Required tasks:
• A. In the Ala-Myllymäki biography below, repeat one passage word for word. Start at the words containing "On 31 January" and end after "a two-year contract.".
• B. Using the Ala-Myllymäki biography below, decide whether each statement agrees with it. Answer yes or no for each, and quote the words from the biography that settle it. (i) Ala-Myllymäki made his senior debut in a match against KTP. (ii) His loan at Triestina lasted until 30 June 2022. (iii) When he returned to Ilves, he signed a three-year contract.

Quoted passage:
★ ★ ★ ★
Lauri Elias Ala-Myllymäki (born 4 June 1997) is a Finnish professional footballer who plays as an attacking midfielder for Ilves. He began his senior club career playing for Ilves, before signing with Venezia in 2021.

Ala-Myllymäki has played for Finland in various youth national teams and is regarded as one of the most promising Finnish players in his age group. He is known as a set-piece specialist.

Club career

Ilves

Ala-Myllymäki debuted on senior level on 15 June 2013 at the age of 16 in the ranks of Ilves in a match against KTP.

Venezia

On 5 November 2020, he signed a 3.5-year contract with Italian club Venezia.

On 31 January 2022, Ala-Myllymäki joined Triestina on loan until 30 June 2023.

Return to Ilves
On 24 January 2023, Ala-Myllymäki returned to Ilves on a two-year contract.
★ ★ ★ ★
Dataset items

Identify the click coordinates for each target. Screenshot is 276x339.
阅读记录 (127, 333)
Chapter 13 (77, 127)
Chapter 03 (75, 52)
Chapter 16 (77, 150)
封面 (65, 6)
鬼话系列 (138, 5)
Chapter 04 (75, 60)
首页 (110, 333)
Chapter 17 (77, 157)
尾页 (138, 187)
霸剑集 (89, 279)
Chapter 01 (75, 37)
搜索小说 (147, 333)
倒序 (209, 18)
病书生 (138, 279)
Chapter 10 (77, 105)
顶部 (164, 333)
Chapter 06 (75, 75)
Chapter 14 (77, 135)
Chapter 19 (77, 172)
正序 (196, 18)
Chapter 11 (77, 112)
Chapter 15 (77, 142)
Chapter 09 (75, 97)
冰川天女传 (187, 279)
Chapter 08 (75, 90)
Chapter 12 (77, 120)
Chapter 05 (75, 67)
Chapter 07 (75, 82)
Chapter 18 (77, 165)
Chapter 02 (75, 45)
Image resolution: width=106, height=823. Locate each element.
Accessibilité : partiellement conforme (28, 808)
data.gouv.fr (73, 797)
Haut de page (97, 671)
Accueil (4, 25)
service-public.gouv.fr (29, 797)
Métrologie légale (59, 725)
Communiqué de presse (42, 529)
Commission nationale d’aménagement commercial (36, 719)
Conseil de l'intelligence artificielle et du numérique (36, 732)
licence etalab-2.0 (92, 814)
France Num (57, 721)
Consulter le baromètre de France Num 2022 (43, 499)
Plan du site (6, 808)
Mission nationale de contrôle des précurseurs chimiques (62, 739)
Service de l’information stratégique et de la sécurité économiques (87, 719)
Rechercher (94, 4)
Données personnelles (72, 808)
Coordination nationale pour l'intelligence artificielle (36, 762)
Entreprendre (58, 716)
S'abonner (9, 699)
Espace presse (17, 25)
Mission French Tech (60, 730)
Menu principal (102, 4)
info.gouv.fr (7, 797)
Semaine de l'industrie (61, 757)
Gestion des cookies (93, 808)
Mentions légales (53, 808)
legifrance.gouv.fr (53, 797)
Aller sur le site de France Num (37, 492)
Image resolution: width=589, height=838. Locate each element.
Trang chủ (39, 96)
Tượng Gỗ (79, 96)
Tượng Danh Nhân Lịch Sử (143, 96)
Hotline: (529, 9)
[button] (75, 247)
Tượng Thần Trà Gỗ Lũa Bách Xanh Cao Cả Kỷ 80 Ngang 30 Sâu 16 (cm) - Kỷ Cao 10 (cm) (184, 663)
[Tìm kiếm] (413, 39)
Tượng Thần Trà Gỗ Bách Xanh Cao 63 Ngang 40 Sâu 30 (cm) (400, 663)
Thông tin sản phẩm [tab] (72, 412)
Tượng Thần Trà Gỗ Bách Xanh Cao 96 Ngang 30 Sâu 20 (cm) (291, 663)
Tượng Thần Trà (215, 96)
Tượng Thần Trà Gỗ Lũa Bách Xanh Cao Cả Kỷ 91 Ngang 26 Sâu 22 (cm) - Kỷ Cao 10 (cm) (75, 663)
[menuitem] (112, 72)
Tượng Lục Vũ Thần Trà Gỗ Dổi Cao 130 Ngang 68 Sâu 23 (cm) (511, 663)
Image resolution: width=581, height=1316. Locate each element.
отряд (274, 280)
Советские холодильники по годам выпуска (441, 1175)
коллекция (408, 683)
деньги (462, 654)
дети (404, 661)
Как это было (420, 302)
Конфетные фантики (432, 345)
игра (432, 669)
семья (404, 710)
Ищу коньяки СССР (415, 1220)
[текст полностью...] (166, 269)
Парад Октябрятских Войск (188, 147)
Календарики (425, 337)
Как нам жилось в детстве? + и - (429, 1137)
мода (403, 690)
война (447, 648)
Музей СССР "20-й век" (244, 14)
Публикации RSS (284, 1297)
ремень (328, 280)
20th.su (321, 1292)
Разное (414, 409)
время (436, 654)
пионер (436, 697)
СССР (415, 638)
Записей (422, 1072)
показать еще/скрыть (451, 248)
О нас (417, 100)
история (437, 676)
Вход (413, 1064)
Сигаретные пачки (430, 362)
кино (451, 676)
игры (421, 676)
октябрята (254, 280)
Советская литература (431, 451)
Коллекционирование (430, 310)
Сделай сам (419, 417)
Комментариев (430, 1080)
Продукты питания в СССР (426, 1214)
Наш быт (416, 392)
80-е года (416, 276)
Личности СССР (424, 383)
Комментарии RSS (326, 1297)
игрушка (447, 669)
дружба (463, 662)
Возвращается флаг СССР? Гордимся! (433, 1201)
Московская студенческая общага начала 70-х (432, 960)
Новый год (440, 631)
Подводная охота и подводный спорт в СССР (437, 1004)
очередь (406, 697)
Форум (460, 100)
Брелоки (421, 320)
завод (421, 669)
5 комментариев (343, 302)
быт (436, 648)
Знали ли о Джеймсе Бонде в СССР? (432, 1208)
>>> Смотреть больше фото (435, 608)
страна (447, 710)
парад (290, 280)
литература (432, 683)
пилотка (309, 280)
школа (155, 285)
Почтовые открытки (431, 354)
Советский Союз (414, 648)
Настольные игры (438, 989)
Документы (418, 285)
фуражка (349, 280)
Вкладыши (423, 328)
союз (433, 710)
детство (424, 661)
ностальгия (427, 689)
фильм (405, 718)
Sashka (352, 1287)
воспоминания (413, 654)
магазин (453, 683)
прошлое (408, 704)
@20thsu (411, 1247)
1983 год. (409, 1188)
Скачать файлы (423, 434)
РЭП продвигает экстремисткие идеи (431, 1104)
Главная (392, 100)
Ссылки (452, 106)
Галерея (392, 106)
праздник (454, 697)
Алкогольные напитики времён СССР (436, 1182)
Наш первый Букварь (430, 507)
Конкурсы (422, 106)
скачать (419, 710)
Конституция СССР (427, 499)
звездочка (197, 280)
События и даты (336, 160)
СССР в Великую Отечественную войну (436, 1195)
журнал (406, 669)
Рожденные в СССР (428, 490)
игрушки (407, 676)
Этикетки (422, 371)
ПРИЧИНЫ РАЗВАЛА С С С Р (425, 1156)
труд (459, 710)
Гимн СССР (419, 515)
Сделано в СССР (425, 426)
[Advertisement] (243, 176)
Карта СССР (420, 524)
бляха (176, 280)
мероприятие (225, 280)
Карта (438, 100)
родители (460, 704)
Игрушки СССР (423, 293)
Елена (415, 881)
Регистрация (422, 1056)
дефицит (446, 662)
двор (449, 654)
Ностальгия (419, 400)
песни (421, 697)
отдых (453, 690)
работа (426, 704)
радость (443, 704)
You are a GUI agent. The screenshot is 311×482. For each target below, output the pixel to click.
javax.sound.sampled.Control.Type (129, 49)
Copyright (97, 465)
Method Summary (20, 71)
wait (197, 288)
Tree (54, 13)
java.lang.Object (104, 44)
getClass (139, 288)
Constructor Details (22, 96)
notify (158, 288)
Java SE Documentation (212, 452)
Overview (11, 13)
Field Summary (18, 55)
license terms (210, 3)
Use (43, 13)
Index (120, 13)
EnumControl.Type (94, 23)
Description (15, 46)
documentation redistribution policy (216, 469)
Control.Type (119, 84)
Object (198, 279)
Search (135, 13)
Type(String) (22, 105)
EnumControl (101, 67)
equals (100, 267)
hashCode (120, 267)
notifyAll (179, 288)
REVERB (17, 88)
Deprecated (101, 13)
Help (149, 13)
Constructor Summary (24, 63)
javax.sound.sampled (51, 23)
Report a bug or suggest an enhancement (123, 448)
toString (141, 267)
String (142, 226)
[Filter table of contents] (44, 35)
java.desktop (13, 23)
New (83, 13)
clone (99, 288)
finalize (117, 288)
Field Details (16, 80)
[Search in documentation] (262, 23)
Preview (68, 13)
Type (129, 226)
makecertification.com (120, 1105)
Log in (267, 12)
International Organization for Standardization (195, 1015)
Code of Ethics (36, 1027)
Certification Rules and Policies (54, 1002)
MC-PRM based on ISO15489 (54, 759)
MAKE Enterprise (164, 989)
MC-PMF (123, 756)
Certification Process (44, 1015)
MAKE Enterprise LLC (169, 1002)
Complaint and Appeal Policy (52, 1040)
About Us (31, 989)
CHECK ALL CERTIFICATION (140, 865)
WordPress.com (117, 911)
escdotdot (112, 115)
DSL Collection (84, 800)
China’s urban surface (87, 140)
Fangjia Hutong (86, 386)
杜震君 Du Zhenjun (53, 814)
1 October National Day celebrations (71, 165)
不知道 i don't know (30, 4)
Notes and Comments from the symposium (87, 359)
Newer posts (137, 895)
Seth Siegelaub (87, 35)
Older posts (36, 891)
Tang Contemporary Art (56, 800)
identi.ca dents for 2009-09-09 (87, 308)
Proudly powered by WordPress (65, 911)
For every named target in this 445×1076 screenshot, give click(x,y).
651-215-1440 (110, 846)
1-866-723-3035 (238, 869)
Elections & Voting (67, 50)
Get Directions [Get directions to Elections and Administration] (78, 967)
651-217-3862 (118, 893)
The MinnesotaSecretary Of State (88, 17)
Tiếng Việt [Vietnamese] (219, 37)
★ ★ ★ ★
Replies:
• A.
On 31 January 2022, Ala-Myllymäki joined Triestina on loan until 30 June 2023.

Return to Ilves
On 24 January 2023, Ala-Myllymäki returned to Ilves on a two-year contract.

• B.
(i) Yes: "in a match against KTP."
(ii) No: "joined Triestina on loan until 30 June 2023."
(iii) No: "returned to Ilves on a two-year contract."